(Data to examine Opens)
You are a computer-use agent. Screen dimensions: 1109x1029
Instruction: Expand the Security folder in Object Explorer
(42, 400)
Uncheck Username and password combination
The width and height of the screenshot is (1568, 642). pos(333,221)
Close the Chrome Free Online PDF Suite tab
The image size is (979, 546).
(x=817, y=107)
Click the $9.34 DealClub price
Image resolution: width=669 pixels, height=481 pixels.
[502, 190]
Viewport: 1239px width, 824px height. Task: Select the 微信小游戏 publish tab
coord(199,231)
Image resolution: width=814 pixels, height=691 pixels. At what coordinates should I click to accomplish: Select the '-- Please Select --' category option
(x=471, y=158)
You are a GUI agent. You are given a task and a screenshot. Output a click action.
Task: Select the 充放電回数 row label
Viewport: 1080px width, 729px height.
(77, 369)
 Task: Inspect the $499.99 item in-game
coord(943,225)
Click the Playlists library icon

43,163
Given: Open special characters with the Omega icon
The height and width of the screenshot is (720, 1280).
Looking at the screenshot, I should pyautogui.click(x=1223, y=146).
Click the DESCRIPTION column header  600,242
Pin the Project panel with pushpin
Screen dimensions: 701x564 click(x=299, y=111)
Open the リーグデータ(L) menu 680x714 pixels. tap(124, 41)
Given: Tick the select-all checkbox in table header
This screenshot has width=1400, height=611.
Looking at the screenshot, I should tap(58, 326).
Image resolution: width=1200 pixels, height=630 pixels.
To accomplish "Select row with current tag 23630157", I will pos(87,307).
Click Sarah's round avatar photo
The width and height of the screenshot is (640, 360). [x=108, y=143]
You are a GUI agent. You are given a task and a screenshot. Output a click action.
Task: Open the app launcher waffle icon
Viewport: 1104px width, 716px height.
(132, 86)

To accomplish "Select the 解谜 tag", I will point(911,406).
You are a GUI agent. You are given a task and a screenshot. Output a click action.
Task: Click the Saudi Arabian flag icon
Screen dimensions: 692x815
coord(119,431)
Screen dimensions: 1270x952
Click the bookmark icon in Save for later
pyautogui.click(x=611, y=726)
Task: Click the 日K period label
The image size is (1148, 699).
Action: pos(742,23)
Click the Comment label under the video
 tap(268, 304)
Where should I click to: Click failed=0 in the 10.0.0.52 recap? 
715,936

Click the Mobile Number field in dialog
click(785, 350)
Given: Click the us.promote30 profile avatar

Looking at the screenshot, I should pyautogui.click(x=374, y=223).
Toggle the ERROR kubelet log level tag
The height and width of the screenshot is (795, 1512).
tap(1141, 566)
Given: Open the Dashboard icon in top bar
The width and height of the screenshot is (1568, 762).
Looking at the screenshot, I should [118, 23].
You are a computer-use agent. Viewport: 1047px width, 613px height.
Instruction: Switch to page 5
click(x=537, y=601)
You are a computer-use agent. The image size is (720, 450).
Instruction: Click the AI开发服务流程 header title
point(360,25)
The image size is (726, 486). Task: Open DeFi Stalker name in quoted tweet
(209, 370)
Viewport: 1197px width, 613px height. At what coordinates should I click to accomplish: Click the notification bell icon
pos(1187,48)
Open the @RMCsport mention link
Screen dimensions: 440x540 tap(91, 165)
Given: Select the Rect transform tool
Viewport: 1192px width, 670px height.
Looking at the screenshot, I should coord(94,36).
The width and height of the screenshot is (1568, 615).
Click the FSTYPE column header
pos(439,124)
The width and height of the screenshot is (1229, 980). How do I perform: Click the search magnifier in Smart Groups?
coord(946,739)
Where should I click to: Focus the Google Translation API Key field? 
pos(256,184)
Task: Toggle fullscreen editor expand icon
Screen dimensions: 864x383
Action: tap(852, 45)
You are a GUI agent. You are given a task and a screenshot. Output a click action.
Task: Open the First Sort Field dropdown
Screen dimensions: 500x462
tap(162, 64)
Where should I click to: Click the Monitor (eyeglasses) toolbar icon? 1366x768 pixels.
(Data to examine Closes)
◆ Work instructions: Look through the entries above. Copy each line in which the string "computer" occurs.

◆ Solution to this exercise:
You are a computer-use agent. Screen dimensions: 1109x1029
You are a computer-use agent. Viewport: 1047px width, 613px height.
You are a computer-use agent. The image size is (720, 450).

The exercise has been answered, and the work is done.